Risk analysis for populations subject to environmental stochasticity only

For populations whose size is not too small (say $N_c \ll N$) we can neglect demographic stochasticity and consider the environmental one only. Suppose then that individual fitnesses are all equal, but time-dependent

$$w_{i,t}=\overline {{w_t}} .$$

Since the population numbers are not too small, we can approximate $N$ as a real, not an integer variable and thus write

$${N_{t + 1}} = \sum\limits_{i = 1}^{{N_t}} {{w_{i,t}}} = {\overline{w _t}}{N_t} = {\lambda _t}{N_t} .$$

The finite growth rate $\lambda_t$ can differ from year to year due to changes in the external environment (climate, physical and chemical conditions in soil or water, the presence of predators, etc.). These changes affect the average fertility and/or survival of the organisms and thus indirectly affect the rate of population growth. The model we will use to describe environmental stochasticity will always be of this type

$$\lambda _t = \Lambda(N_t)\delta _t$$

namely

$$N_{t+1} = \delta _t \Lambda(N_t)N_t$$ (3.3)

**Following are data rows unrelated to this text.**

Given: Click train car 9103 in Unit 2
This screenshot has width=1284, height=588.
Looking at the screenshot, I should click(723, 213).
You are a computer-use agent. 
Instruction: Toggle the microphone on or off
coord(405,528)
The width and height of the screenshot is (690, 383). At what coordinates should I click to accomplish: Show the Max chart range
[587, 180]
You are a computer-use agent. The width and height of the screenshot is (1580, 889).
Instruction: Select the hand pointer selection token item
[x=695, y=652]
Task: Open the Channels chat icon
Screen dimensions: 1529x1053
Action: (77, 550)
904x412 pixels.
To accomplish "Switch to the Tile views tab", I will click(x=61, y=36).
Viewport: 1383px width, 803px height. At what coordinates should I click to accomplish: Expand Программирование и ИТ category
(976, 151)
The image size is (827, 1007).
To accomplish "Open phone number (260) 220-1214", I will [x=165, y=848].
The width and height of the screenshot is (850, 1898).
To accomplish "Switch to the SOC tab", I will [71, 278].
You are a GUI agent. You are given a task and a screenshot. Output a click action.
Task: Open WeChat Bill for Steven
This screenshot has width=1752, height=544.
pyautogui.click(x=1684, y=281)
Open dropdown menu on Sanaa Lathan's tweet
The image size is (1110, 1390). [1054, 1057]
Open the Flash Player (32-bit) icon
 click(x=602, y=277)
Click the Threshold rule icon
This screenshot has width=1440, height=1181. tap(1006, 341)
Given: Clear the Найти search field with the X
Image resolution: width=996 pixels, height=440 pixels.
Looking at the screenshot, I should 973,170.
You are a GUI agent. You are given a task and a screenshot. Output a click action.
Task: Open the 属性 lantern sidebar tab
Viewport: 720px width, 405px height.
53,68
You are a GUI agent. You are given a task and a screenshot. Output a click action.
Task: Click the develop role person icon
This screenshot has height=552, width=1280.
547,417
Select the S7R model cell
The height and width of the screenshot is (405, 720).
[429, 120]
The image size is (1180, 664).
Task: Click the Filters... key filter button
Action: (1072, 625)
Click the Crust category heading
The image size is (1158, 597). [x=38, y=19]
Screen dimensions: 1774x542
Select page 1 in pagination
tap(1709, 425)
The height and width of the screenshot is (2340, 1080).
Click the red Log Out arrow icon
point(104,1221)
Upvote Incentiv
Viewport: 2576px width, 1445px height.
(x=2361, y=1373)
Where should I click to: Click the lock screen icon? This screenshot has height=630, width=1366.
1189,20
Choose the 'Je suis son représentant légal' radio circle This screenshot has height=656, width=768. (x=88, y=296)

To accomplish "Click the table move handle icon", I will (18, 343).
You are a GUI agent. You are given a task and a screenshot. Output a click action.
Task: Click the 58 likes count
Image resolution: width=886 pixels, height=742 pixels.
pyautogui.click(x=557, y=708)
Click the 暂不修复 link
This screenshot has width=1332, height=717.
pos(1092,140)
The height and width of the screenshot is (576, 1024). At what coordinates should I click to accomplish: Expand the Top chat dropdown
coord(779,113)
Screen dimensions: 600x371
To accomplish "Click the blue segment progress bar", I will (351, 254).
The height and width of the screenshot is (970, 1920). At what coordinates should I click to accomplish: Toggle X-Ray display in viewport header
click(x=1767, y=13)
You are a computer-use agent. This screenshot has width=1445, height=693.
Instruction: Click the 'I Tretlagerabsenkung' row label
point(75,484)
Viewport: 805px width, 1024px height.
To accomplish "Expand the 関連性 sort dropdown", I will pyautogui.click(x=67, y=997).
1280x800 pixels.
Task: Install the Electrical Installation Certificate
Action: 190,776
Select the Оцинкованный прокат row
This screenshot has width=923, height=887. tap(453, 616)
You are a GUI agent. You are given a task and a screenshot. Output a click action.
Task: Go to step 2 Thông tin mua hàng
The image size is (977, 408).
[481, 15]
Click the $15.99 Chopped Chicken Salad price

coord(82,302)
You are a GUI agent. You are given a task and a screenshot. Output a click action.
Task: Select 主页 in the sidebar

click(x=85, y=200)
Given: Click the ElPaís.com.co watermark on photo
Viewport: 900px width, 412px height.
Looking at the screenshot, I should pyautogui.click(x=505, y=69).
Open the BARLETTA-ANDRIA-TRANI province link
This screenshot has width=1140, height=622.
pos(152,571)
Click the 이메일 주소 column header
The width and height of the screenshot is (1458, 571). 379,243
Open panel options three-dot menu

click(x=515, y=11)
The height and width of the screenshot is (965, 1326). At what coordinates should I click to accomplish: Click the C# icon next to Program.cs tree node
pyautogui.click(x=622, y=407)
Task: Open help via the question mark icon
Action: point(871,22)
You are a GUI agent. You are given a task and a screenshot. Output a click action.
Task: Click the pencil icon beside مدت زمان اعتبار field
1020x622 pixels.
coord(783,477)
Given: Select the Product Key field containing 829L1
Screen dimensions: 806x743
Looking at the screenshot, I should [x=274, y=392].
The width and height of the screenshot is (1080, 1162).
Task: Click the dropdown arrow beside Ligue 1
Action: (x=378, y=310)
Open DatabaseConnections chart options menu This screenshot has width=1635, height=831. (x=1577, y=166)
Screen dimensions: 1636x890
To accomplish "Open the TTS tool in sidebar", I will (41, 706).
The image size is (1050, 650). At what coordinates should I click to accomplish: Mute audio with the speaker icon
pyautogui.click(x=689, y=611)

where $\delta_t$ is a random factor. In other words, we assume that environmental variability influences the rate of demographic growth in a multiplicative way. $\delta_t$ is called environmental multiplicative noise and is a number $\geq 0$, so as to guarantee that the model always provides non-negative abundances $N_t$. As we assume that all years are mutually independent and that there is no environmental trend, $\delta_t$ is a random variable that is always drawn from the same probability distribution. For example, many data suggest that $\delta_t$ is often distributed as a lognormal - i.e. $\log (\delta _t)$ is distributed as a normal variable. It should be noted that the deterministic model

$$N_{t+1} = \Lambda(N_t)N_t$$

can be obtained from model 8 by setting the multiplication factor $\delta_t$ to 1. It is convenient to assume that $\delta _t= \exp (\varepsilon _t)$ with $\varepsilon _t$ “white noise”. A stochastic process is called white when it has the following properties

$$\left[\varepsilon_t\right] =$$ 0

$$\left[\varepsilon_t^2\right] = \left[\varepsilon_t\right] = \sigma _{\varepsilon}^2$$

$$\left[\varepsilon _t \varepsilon _{t-\tau}\right] = \tau\neq 0.$$

The last property implies no correlation between the different years. With these assumptions, the median of the random variable $\delta_t$ (the value corresponding to the 50-th percentile) is equal to 1. The deterministic model can therefore be thought of as the median model of the situation with environmental stochasticity. As stated before, it is reasonable to assume that $\varepsilon _t$ be normal and thus $\delta_t$ lognormal. In this case, the graph of the probability density of the multiplicative noise is as shown in Fig. 11. It should be strongly remarked that while the random variable $\varepsilon$, which is normally distributed, has the property that mean, mode and median coincide, this is not the case for the variable $\delta$ = $\exp (\varepsilon)$. Only the median is preserved after exponential transformation, or

   Median of $$\delta = \exp($$Median of $$\varepsilon) = \exp(0) = 1.$$

The mode of $\delta$, instead, is smaller than 1 and the mean larger than 1. In particular, one can prove that

   E$$[ \delta ] = \exp \left(\frac{{\sigma _\varepsilon ^2}}{2}\right)$$

where $\sigma^2_{\varepsilon}$ is the variance of $\varepsilon$. Notice that the variance of the environmental logarithmic noise ( $\sigma^2_{\varepsilon}$) should not be confused with the variance of $\overline{w_t}$ that we previously indicated by $\sigma _e^2$.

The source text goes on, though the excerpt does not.